• **Task instructions**: Make an exact copy of the records, dropping all pictures.
◇ ◇ ◇
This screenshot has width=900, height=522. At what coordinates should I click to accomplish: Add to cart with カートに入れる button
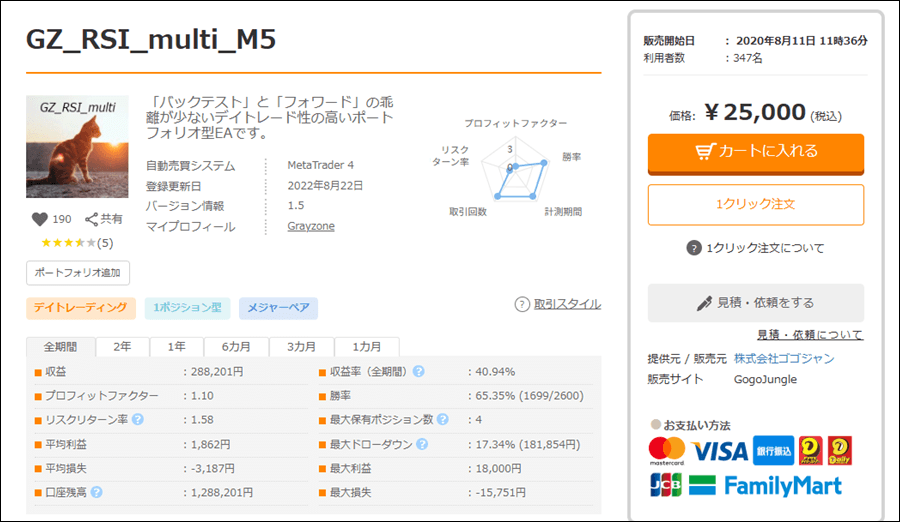pos(756,154)
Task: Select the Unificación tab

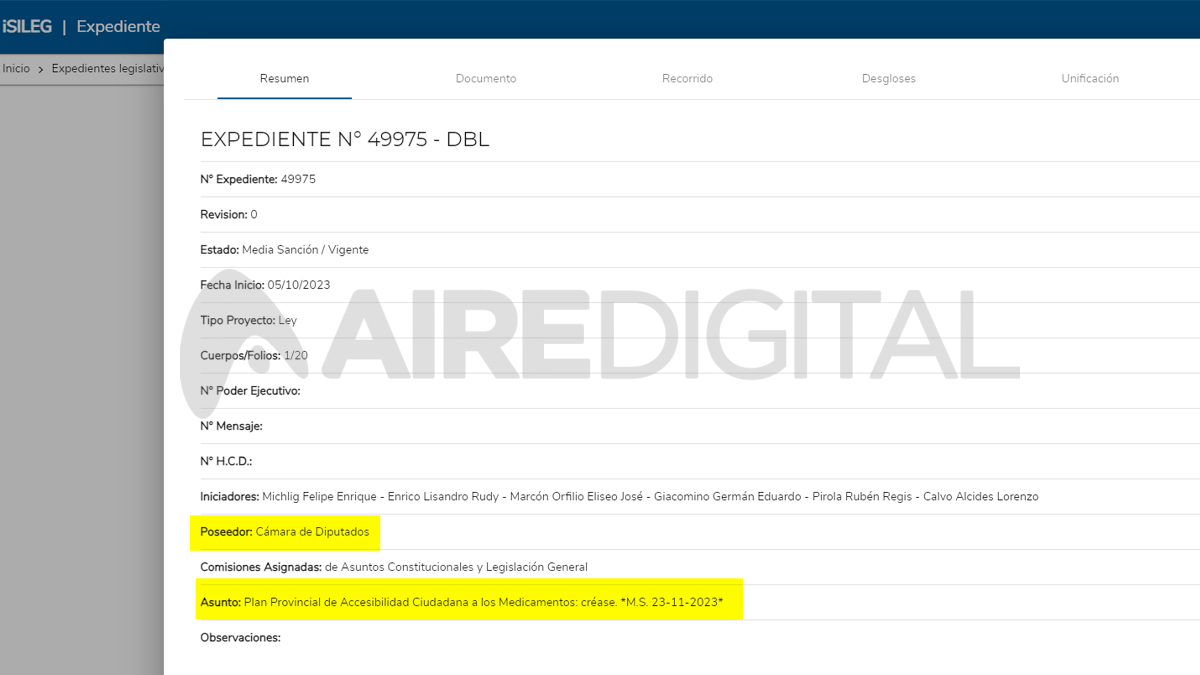Action: (1090, 78)
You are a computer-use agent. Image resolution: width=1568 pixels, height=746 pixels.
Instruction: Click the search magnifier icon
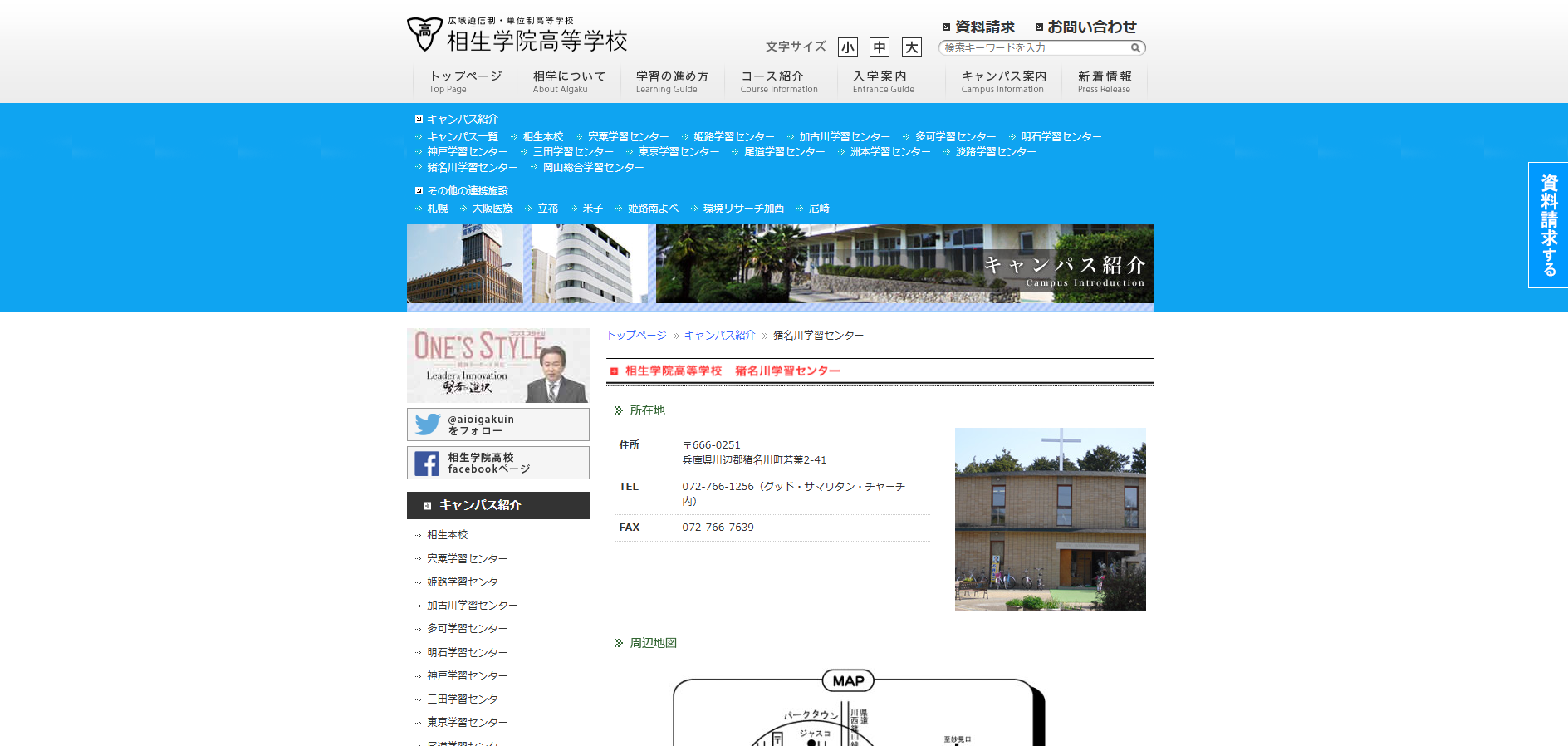[x=1135, y=48]
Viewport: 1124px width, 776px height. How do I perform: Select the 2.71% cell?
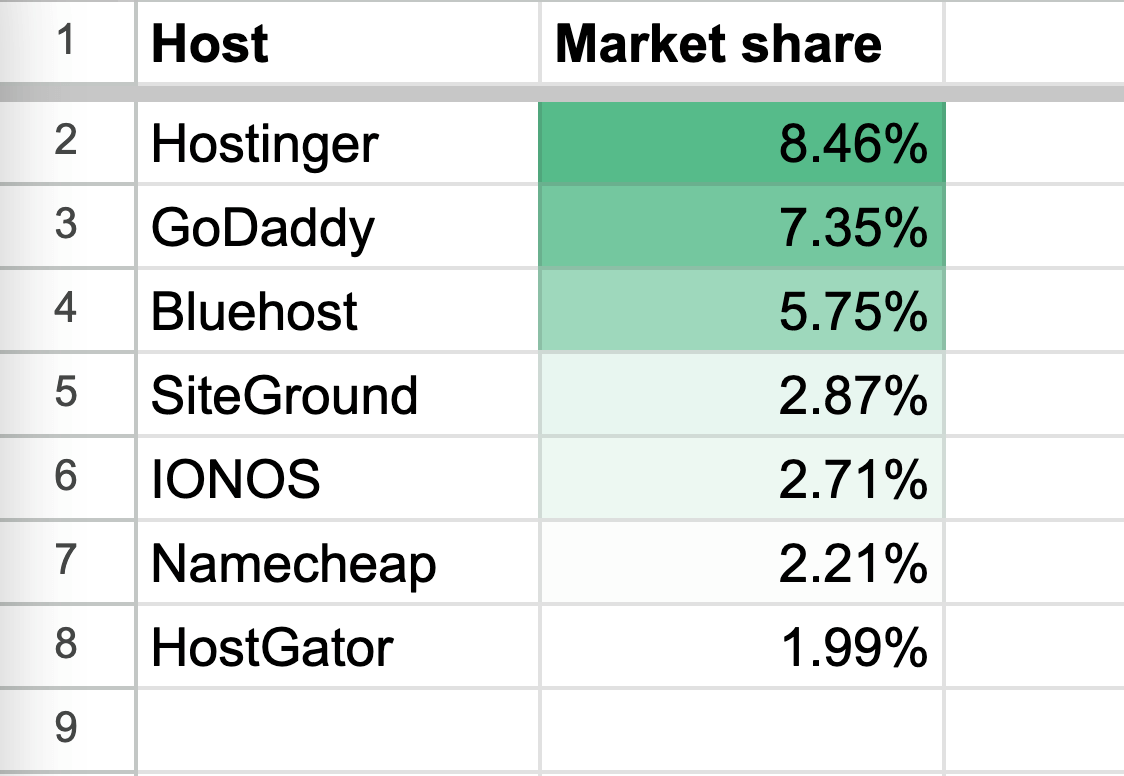pyautogui.click(x=740, y=478)
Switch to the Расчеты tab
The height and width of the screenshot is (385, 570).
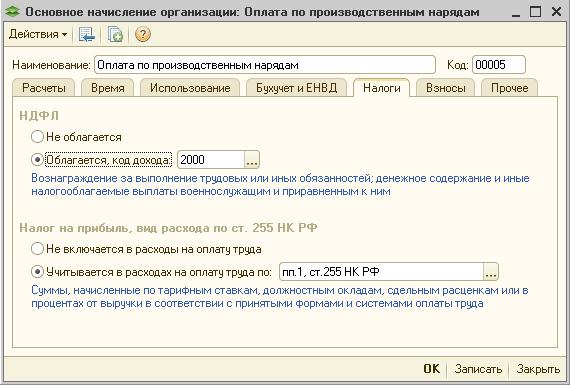coord(44,88)
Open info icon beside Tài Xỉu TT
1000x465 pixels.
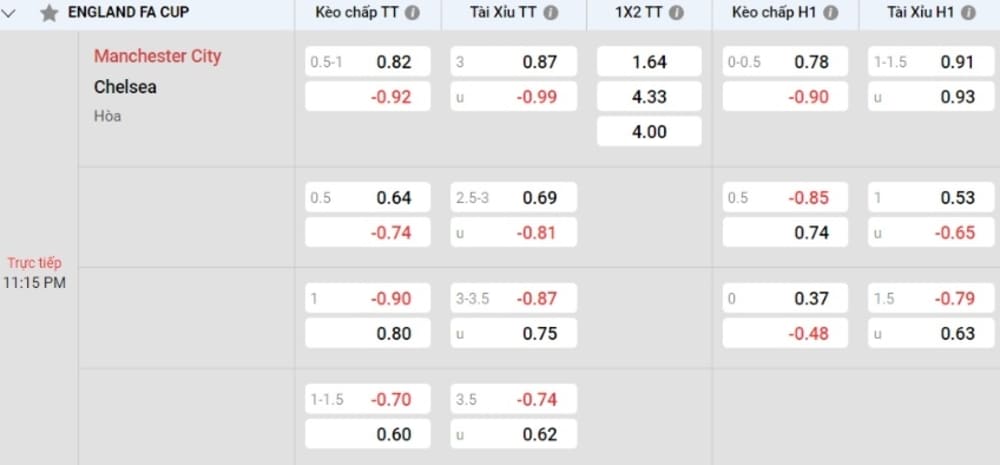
◇ ◇ ◇
• **Solution for this exercise**:
This screenshot has width=900, height=522. At what coordinates should I click to accomplish: Add to cart with カートに入れる button
pos(756,154)
Task: Select the Unificación tab

Action: (1090, 78)
You are a computer-use agent. Image resolution: width=1568 pixels, height=746 pixels.
Instruction: Click the search magnifier icon
[x=1135, y=48]
Viewport: 1124px width, 776px height. How do I perform: Select the 2.71% cell?
pyautogui.click(x=740, y=478)
Switch to the Расчеты tab
The height and width of the screenshot is (385, 570).
coord(44,88)
Open info icon beside Tài Xỉu TT
1000x465 pixels.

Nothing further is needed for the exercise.